Two more examples of technological alienation, both of which are quite broad and thus yield not only individual but also societal consequences:

  1. Social media enables you to connect with people all over the world and discover interesting ideas and insights you might not have otherwise. I’ve met some people who have turned out to be indispensable collaborators and good “in-real-life” friends, all thanks to Twitter. Social media also alienates you from direct contact with a lot of the people you engage with on the platforms, often resulting in a loss of emotion, empathy, and anything remotely close to productive discourse.
  2. Buying books from Amazon tends to be cheaper and more convenient than buying books from your local bookshop (the same is now true for groceries, and so many other goods). But buying books from Amazon also alienates you from the people in your community and the relationships you might forge in those local shops. It is often these independent retailers that make a community special and more than a run-of-the-mill cookie-cutter kind of place. And yet, and yet. During the pandemic more books were sold (and presumably read) than in a long time. This would never have happened without Amazon. Many people have bought my books on Amazon precisely because they are on a tight budget. They wouldn’t have read the books otherwise. (But how and why Amazon can price so low is another point of contention!) Not very many independent booksellers stocked my and Steve’s first book, Peak Performance, because we were “nobody authors.” The book took off because of Amazon. I love my independent bookshop and fear the consequences of Amazon, but I doubt I’d be here writing to tell you this if it weren’t for Amazon. This stuff is not so simple.

A great framework for evaluating how to use a technology (or whether to use it in the first place) is to ask yourself what are the benefits of this technology and what is it alienating me from? This question helps bring a level of discernment to your habits that involve technology, which, for many, is increasingly a lot. For example, maybe you shun social media and Amazon altogether. Maybe you end up spending only a certain amount of time on social media and buying only a certain type or number of books from Amazon.

At the risk of sounding like a broken record, I want to repeat myself: Sometimes this stuff is black and white, but often it’s grey. Again, I think social media is pretty terrible and pretty great. If it wasn’t for Twitter I would not have met Steve and neither our books nor The Growth Equation would exist. I love my local bookseller and I buy most of my books from them, but without Amazon, publishing probably wouldn’t have had a blockbuster year in 2020, during a global pandemic. I’ve met tons of wonderful people through my books, and many of those people bought my books on Amazon. But if my local bookseller went out of business, I’d be very sad; I believe it provides an immense value to my community.
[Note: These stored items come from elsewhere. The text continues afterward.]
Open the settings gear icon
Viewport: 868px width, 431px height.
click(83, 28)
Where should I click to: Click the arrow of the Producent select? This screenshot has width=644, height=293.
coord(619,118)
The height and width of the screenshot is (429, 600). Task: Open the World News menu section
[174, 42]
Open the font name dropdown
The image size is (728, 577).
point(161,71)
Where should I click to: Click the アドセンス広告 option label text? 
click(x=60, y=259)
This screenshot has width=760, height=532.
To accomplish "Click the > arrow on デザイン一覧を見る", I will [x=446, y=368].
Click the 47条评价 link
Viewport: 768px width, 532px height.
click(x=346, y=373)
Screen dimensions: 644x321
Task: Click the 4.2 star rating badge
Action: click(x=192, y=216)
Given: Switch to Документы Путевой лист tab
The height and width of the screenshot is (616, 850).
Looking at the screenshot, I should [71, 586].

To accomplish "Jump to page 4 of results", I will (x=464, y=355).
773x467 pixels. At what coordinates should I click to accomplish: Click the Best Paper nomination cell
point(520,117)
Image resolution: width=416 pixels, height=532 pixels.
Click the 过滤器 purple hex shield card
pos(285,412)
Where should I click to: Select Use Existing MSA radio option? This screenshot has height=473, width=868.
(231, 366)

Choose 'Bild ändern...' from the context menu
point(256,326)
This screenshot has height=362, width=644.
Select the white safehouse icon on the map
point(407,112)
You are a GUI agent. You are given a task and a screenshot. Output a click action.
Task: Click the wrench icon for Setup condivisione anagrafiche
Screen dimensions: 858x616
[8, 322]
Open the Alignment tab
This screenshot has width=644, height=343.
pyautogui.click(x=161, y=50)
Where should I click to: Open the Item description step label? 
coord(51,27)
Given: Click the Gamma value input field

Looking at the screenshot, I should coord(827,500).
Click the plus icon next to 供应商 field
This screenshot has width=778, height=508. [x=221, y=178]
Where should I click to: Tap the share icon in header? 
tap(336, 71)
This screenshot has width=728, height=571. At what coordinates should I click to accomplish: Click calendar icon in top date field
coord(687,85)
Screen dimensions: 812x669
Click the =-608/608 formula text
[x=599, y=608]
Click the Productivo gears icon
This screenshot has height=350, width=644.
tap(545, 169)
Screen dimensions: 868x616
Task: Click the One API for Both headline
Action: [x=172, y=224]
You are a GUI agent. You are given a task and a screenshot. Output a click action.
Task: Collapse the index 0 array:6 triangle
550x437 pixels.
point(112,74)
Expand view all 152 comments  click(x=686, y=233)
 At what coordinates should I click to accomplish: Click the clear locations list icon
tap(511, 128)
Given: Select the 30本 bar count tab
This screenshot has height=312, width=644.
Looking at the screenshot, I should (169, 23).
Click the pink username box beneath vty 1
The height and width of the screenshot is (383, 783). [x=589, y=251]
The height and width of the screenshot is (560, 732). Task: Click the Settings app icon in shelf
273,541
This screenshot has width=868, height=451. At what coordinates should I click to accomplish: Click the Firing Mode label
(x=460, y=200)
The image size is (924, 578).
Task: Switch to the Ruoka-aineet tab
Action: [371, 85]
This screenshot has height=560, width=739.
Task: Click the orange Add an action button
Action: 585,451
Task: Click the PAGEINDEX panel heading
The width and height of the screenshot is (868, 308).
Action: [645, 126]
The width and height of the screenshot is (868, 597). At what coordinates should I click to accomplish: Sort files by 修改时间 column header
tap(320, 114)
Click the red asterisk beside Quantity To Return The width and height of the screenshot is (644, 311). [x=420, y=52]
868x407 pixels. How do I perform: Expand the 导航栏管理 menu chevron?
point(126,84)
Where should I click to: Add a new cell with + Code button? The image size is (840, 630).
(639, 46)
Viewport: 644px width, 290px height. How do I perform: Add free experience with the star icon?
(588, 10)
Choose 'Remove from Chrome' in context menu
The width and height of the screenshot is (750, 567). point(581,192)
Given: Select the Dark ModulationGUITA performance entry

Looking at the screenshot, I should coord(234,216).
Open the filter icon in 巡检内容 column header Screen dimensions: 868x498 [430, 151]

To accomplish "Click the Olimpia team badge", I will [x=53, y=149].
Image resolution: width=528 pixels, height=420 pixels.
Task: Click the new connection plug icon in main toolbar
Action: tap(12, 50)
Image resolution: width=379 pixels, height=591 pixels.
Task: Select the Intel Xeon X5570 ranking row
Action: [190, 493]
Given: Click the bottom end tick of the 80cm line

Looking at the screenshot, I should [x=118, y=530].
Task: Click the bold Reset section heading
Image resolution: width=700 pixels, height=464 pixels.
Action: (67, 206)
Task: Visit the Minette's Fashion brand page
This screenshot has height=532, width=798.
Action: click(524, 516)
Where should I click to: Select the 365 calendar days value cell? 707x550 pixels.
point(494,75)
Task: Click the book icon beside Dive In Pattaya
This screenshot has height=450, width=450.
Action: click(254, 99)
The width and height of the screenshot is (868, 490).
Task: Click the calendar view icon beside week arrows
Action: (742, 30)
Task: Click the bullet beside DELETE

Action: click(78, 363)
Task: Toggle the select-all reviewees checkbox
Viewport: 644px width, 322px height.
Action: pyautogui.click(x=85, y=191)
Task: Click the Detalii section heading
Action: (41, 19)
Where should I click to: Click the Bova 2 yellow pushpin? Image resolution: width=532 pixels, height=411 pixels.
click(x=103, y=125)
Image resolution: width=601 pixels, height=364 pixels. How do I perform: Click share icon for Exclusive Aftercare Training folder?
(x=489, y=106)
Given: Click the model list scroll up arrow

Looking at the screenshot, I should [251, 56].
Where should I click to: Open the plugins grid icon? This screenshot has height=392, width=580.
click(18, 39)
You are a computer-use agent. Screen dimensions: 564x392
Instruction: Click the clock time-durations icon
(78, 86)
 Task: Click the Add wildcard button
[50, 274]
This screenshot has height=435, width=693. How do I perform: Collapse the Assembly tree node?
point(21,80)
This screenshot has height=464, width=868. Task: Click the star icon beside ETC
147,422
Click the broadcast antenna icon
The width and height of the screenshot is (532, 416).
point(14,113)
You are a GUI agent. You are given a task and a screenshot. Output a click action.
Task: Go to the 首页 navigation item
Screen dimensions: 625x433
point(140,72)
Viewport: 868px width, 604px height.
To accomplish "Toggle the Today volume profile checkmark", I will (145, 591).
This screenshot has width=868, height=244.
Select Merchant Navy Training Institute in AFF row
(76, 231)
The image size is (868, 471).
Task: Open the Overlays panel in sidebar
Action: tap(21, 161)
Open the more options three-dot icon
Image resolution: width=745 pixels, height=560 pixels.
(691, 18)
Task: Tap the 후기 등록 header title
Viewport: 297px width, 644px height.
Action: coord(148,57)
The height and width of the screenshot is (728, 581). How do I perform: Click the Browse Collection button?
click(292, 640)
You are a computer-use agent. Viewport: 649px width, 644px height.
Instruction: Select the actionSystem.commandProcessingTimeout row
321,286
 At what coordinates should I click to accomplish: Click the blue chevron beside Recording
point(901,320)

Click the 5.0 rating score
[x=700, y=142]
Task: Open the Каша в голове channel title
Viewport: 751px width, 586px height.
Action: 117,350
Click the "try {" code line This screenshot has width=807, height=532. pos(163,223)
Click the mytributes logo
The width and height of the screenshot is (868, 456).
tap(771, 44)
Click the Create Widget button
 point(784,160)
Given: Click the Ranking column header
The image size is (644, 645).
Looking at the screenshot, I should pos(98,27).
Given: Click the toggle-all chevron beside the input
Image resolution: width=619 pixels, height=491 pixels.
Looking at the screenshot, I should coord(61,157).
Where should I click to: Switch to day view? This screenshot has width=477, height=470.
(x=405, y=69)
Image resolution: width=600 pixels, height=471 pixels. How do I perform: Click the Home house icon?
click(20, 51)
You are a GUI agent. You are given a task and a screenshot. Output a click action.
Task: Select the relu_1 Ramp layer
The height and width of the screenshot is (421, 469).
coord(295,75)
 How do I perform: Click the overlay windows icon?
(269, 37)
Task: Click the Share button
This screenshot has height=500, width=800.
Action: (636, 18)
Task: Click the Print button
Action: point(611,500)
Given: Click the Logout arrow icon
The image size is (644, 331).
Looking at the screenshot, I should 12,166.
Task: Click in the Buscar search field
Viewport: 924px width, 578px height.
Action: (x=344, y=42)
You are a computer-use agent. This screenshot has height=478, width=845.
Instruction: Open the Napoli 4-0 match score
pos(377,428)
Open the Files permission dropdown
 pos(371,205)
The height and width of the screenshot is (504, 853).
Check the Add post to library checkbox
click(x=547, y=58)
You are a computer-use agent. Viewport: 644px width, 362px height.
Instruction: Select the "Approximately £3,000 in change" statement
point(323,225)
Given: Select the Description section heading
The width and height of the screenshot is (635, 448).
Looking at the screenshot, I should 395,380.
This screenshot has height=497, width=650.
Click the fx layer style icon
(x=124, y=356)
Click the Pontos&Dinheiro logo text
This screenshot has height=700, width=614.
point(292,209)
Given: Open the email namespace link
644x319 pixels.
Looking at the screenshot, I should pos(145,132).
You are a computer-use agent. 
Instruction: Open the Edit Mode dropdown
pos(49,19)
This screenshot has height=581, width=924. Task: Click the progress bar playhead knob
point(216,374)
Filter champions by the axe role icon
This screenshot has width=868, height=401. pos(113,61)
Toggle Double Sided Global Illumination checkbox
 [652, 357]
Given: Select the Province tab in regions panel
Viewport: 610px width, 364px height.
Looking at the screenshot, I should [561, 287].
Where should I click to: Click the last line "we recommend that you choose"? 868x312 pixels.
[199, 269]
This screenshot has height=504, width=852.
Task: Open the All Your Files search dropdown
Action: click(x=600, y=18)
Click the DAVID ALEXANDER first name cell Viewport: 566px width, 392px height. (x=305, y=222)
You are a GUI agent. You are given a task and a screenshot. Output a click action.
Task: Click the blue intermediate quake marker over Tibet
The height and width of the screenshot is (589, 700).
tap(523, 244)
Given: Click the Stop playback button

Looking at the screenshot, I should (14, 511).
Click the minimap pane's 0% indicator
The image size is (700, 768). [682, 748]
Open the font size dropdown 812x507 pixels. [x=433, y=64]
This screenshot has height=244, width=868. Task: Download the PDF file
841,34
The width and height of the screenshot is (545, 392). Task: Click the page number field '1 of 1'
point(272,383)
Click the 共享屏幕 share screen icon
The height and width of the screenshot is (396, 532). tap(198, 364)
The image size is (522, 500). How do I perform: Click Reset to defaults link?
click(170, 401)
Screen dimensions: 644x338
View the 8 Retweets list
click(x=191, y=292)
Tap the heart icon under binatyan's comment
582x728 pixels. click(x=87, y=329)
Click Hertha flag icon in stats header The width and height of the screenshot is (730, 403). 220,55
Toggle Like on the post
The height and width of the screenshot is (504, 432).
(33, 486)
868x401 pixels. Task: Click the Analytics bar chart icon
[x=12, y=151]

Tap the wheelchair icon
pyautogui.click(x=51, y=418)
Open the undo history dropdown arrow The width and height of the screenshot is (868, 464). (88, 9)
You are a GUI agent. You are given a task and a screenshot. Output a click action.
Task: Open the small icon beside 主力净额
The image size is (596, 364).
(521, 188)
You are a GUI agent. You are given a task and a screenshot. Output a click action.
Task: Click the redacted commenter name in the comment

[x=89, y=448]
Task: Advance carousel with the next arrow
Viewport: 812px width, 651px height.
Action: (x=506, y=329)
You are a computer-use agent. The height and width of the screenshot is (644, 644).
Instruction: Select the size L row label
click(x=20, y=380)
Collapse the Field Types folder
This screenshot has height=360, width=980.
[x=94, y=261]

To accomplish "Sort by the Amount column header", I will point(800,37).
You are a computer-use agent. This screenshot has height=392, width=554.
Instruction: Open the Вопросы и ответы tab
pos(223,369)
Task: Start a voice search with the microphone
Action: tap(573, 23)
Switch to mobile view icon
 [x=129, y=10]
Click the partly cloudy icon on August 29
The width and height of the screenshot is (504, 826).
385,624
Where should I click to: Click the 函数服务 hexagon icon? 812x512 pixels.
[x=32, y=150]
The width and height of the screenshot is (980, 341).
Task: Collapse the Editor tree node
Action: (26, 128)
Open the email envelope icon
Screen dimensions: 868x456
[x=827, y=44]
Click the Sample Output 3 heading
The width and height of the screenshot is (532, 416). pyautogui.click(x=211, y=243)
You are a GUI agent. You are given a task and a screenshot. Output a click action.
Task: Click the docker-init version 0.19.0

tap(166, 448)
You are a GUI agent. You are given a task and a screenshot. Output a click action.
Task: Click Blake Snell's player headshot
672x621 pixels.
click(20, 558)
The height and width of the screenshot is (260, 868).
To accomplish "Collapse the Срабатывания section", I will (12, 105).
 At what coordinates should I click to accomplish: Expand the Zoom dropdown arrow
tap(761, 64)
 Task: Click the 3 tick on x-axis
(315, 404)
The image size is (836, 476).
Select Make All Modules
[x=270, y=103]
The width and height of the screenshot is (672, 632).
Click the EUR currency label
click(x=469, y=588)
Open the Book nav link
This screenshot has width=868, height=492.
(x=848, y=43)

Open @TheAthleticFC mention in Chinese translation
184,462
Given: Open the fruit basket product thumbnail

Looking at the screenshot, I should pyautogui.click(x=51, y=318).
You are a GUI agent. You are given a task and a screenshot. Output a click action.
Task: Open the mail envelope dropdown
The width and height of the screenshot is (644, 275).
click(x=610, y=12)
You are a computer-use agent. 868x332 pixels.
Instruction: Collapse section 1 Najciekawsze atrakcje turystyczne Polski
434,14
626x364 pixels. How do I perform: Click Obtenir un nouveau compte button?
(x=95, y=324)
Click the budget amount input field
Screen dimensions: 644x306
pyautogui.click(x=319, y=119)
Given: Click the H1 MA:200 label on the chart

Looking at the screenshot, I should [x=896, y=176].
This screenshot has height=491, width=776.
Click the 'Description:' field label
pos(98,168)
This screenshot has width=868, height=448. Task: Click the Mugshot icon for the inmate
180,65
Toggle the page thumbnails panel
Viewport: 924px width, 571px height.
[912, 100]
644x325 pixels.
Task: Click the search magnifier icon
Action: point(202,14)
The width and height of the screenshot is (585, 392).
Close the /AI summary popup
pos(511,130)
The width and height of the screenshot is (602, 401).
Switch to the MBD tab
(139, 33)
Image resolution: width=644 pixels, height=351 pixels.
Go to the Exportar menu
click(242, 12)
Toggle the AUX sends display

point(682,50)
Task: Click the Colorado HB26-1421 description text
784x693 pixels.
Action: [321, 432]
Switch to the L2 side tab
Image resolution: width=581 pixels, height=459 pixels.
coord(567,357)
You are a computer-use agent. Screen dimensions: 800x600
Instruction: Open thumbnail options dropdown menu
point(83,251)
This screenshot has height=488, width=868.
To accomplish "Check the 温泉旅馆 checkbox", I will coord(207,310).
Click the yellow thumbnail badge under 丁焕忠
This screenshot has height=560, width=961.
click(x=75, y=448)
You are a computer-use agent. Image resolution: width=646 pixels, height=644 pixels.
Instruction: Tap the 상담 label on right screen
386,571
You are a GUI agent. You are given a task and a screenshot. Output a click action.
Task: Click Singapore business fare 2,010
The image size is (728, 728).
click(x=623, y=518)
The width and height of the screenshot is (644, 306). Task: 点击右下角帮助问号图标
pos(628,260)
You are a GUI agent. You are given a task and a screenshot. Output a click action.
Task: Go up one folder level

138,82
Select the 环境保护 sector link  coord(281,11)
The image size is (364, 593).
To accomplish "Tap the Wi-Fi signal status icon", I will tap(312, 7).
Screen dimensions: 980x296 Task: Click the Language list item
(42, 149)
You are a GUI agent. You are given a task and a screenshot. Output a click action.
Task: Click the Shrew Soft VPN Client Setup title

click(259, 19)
Thus, I tell everyone I know in Asheville to buy their books from Malaprops.

Given that most new technologies are neither wholly good nor wholly bad, perhaps what we ought to be thinking about is optimal use, where optimal means the net benefit is positive. Unfortunately, since technology is, by definition, non-human, a lot of what we lose with new technologies is our essential humanness—something that is hard, if not impossible, to quantify. I don’t have the answers, but I do think that bringing more conscious awareness to these tradeoffs is a good place to start, both for all of us as individual actors and for policy makers who are far behind in how regulating these technologies and understanding the consequences of such decisions, or worse, not making such decisions to begin with.

The point, writes Nicholas Carr in The Shallows, is that while we should celebrate the glories of new technologies, “we shouldn’t allow those glories to blind our inner watchdog to the possibility that we’ve numbed an essential part of ourselves.”